══ DATA
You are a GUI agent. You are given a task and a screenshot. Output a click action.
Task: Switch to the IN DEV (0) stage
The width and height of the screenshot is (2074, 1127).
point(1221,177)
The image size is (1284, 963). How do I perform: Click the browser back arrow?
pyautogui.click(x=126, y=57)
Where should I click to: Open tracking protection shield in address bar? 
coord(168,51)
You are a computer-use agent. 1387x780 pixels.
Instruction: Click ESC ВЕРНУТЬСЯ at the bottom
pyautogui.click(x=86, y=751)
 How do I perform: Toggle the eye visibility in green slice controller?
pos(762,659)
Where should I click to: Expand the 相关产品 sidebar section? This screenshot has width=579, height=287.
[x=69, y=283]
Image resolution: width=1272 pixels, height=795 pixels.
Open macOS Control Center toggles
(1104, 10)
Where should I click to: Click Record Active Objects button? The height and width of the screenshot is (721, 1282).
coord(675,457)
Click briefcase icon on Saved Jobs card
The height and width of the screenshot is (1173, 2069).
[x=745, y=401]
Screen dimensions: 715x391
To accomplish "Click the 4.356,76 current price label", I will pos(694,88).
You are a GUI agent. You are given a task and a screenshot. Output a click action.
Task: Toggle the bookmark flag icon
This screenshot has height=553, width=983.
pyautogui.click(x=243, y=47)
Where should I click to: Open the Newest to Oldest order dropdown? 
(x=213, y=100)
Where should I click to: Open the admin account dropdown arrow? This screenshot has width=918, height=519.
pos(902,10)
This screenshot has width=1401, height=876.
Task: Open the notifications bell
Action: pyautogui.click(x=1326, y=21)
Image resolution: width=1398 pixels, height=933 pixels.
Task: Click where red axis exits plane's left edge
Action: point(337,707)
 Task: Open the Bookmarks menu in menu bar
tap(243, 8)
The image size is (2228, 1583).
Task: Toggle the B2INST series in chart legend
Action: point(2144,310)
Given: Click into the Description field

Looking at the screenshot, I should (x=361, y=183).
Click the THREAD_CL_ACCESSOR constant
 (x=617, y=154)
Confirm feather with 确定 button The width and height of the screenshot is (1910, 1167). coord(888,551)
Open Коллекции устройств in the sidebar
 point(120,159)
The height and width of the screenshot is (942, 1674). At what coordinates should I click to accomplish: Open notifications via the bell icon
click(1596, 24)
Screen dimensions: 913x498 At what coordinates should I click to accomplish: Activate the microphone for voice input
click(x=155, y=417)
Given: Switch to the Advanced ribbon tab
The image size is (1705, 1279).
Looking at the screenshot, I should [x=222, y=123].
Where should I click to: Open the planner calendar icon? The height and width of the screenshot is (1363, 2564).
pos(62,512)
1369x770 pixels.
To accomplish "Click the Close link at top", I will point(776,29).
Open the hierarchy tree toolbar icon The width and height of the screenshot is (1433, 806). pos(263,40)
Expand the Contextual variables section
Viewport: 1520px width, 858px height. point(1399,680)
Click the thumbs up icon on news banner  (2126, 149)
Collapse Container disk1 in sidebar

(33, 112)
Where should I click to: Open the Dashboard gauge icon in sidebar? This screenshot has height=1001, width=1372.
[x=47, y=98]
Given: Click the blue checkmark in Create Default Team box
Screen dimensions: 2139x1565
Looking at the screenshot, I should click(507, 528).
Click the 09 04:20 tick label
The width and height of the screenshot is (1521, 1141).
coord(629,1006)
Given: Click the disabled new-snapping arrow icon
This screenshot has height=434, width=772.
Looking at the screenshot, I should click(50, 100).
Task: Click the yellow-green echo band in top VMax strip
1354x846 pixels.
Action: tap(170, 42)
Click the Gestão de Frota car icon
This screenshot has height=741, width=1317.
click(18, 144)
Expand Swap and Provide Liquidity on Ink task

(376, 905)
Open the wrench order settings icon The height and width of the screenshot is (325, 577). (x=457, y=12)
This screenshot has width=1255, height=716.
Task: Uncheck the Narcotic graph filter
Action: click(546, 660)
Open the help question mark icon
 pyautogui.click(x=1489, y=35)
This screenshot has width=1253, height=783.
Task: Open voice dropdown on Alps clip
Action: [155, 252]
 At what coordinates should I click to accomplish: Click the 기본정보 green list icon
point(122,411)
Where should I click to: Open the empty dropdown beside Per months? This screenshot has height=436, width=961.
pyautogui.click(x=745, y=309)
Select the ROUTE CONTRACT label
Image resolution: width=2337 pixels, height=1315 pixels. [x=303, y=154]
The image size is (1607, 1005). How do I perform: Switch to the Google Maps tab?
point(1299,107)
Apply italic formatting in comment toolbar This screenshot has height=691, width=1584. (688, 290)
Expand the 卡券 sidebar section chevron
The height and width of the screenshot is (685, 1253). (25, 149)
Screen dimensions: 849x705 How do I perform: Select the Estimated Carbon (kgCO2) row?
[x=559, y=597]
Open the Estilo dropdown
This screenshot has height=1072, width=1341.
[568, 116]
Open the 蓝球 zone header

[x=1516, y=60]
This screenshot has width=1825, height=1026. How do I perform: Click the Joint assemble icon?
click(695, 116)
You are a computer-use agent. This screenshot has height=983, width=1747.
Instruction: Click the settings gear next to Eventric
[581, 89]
════
YOUR GOAL: Nothing in the records above may be left out when you repeat them exactly.

RESULT:
You are a GUI agent. You are given a task and a screenshot. Output a click action.
Task: Switch to the IN DEV (0) stage
The width and height of the screenshot is (2074, 1127).
point(1221,177)
The image size is (1284, 963). How do I perform: Click the browser back arrow?
pyautogui.click(x=126, y=57)
Where should I click to: Open tracking protection shield in address bar? 
coord(168,51)
You are a computer-use agent. 1387x780 pixels.
Instruction: Click ESC ВЕРНУТЬСЯ at the bottom
pyautogui.click(x=86, y=751)
 How do I perform: Toggle the eye visibility in green slice controller?
pos(762,659)
Where should I click to: Expand the 相关产品 sidebar section? This screenshot has width=579, height=287.
[x=69, y=283]
Image resolution: width=1272 pixels, height=795 pixels.
Open macOS Control Center toggles
(1104, 10)
Where should I click to: Click Record Active Objects button? The height and width of the screenshot is (721, 1282).
coord(675,457)
Click briefcase icon on Saved Jobs card
The height and width of the screenshot is (1173, 2069).
[x=745, y=401]
Screen dimensions: 715x391
To accomplish "Click the 4.356,76 current price label", I will pos(694,88).
You are a GUI agent. You are given a task and a screenshot. Output a click action.
Task: Toggle the bookmark flag icon
This screenshot has height=553, width=983.
pyautogui.click(x=243, y=47)
Where should I click to: Open the Newest to Oldest order dropdown? 
(x=213, y=100)
Where should I click to: Open the admin account dropdown arrow? This screenshot has width=918, height=519.
pos(902,10)
This screenshot has width=1401, height=876.
Task: Open the notifications bell
Action: pyautogui.click(x=1326, y=21)
Image resolution: width=1398 pixels, height=933 pixels.
Task: Click where red axis exits plane's left edge
Action: point(337,707)
 Task: Open the Bookmarks menu in menu bar
tap(243, 8)
The image size is (2228, 1583).
Task: Toggle the B2INST series in chart legend
Action: point(2144,310)
Given: Click into the Description field

Looking at the screenshot, I should (x=361, y=183).
Click the THREAD_CL_ACCESSOR constant
 (x=617, y=154)
Confirm feather with 确定 button The width and height of the screenshot is (1910, 1167). coord(888,551)
Open Коллекции устройств in the sidebar
 point(120,159)
The height and width of the screenshot is (942, 1674). At what coordinates should I click to accomplish: Open notifications via the bell icon
click(1596, 24)
Screen dimensions: 913x498 At what coordinates should I click to accomplish: Activate the microphone for voice input
click(x=155, y=417)
Given: Switch to the Advanced ribbon tab
The image size is (1705, 1279).
Looking at the screenshot, I should [x=222, y=123].
Where should I click to: Open the planner calendar icon? The height and width of the screenshot is (1363, 2564).
pos(62,512)
1369x770 pixels.
To accomplish "Click the Close link at top", I will point(776,29).
Open the hierarchy tree toolbar icon The width and height of the screenshot is (1433, 806). pos(263,40)
Expand the Contextual variables section
Viewport: 1520px width, 858px height. point(1399,680)
Click the thumbs up icon on news banner  (2126, 149)
Collapse Container disk1 in sidebar

(33, 112)
Where should I click to: Open the Dashboard gauge icon in sidebar? This screenshot has height=1001, width=1372.
[x=47, y=98]
Given: Click the blue checkmark in Create Default Team box
Screen dimensions: 2139x1565
Looking at the screenshot, I should click(507, 528).
Click the 09 04:20 tick label
The width and height of the screenshot is (1521, 1141).
coord(629,1006)
Given: Click the disabled new-snapping arrow icon
This screenshot has height=434, width=772.
Looking at the screenshot, I should click(50, 100).
Task: Click the yellow-green echo band in top VMax strip
1354x846 pixels.
Action: tap(170, 42)
Click the Gestão de Frota car icon
This screenshot has height=741, width=1317.
click(18, 144)
Expand Swap and Provide Liquidity on Ink task

(376, 905)
Open the wrench order settings icon The height and width of the screenshot is (325, 577). (x=457, y=12)
This screenshot has width=1255, height=716.
Task: Uncheck the Narcotic graph filter
Action: click(546, 660)
Open the help question mark icon
 pyautogui.click(x=1489, y=35)
This screenshot has width=1253, height=783.
Task: Open voice dropdown on Alps clip
Action: [155, 252]
 At what coordinates should I click to accomplish: Click the 기본정보 green list icon
point(122,411)
Where should I click to: Open the empty dropdown beside Per months? This screenshot has height=436, width=961.
pyautogui.click(x=745, y=309)
Select the ROUTE CONTRACT label
Image resolution: width=2337 pixels, height=1315 pixels. [x=303, y=154]
The image size is (1607, 1005). How do I perform: Switch to the Google Maps tab?
point(1299,107)
Apply italic formatting in comment toolbar This screenshot has height=691, width=1584. (688, 290)
Expand the 卡券 sidebar section chevron
The height and width of the screenshot is (685, 1253). (25, 149)
Screen dimensions: 849x705 How do I perform: Select the Estimated Carbon (kgCO2) row?
[x=559, y=597]
Open the Estilo dropdown
This screenshot has height=1072, width=1341.
[568, 116]
Open the 蓝球 zone header

[x=1516, y=60]
This screenshot has width=1825, height=1026. How do I perform: Click the Joint assemble icon?
click(695, 116)
You are a computer-use agent. This screenshot has height=983, width=1747.
Instruction: Click the settings gear next to Eventric
[581, 89]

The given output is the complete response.